Start of Records shown

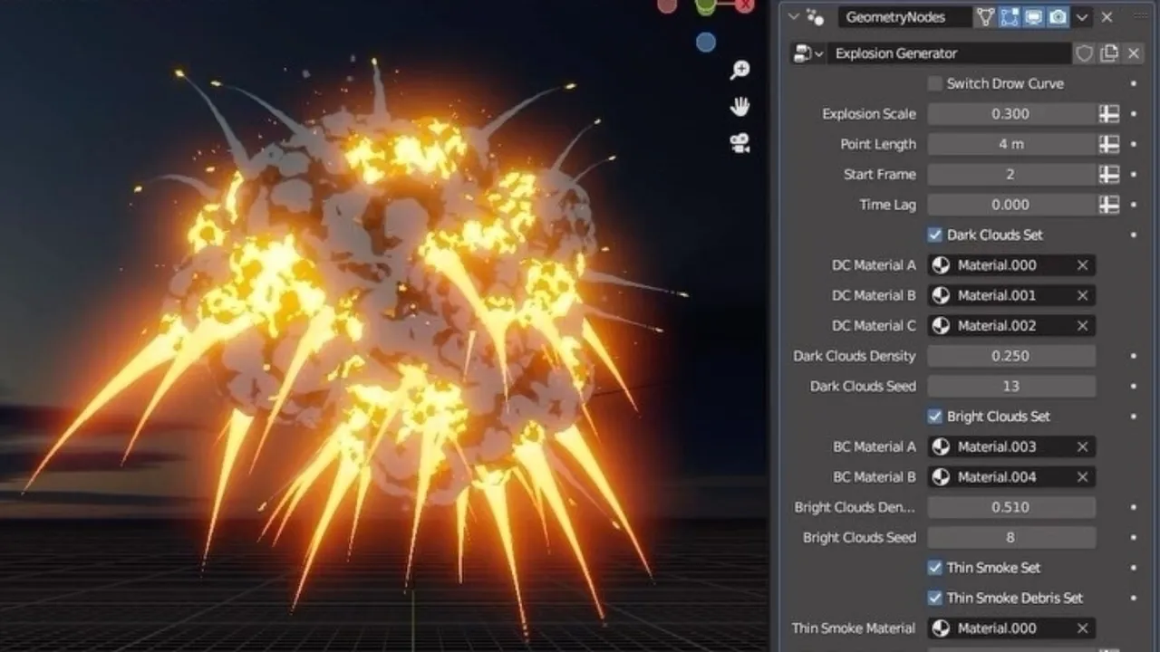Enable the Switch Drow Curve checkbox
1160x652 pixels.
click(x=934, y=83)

End of Records shown
Start of Records shown

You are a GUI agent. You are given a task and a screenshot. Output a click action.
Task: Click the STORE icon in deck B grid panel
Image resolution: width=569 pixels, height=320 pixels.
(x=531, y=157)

End of Records shown
Start of Records shown

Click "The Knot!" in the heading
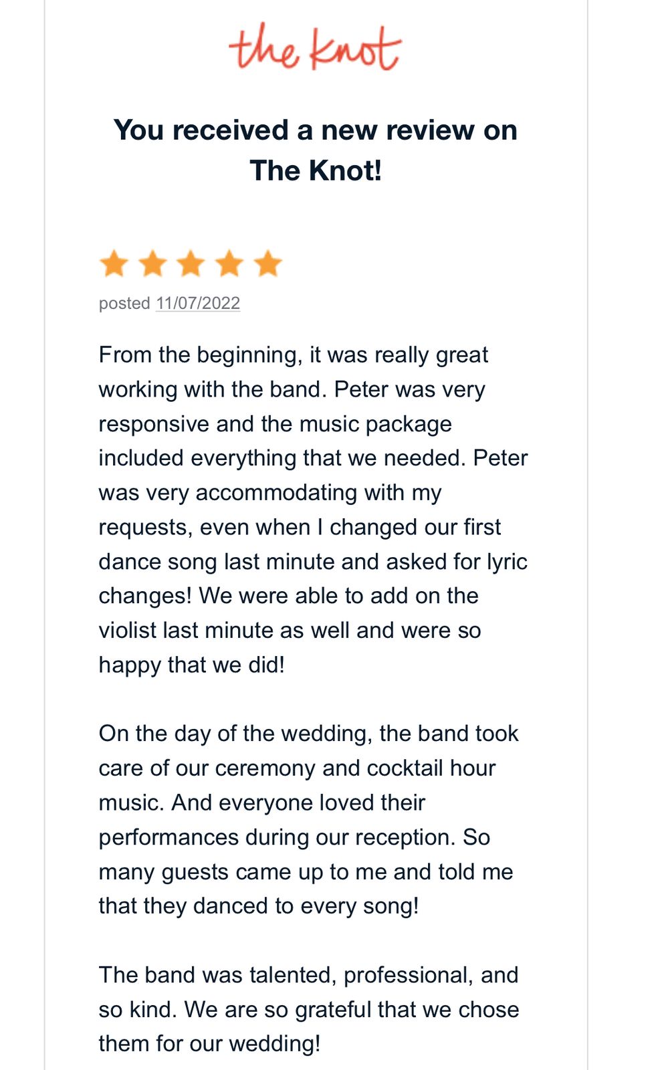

End of Records shown

Problem to solve: Can you copy out the stretch of lines from the one containing "Enable the Switch Drow Curve checkbox" through the one containing "click(x=934, y=83)", both ends included, word for word and with the pictures left out?

Response to the exercise:
Enable the Switch Drow Curve checkbox
1160x652 pixels.
click(x=934, y=83)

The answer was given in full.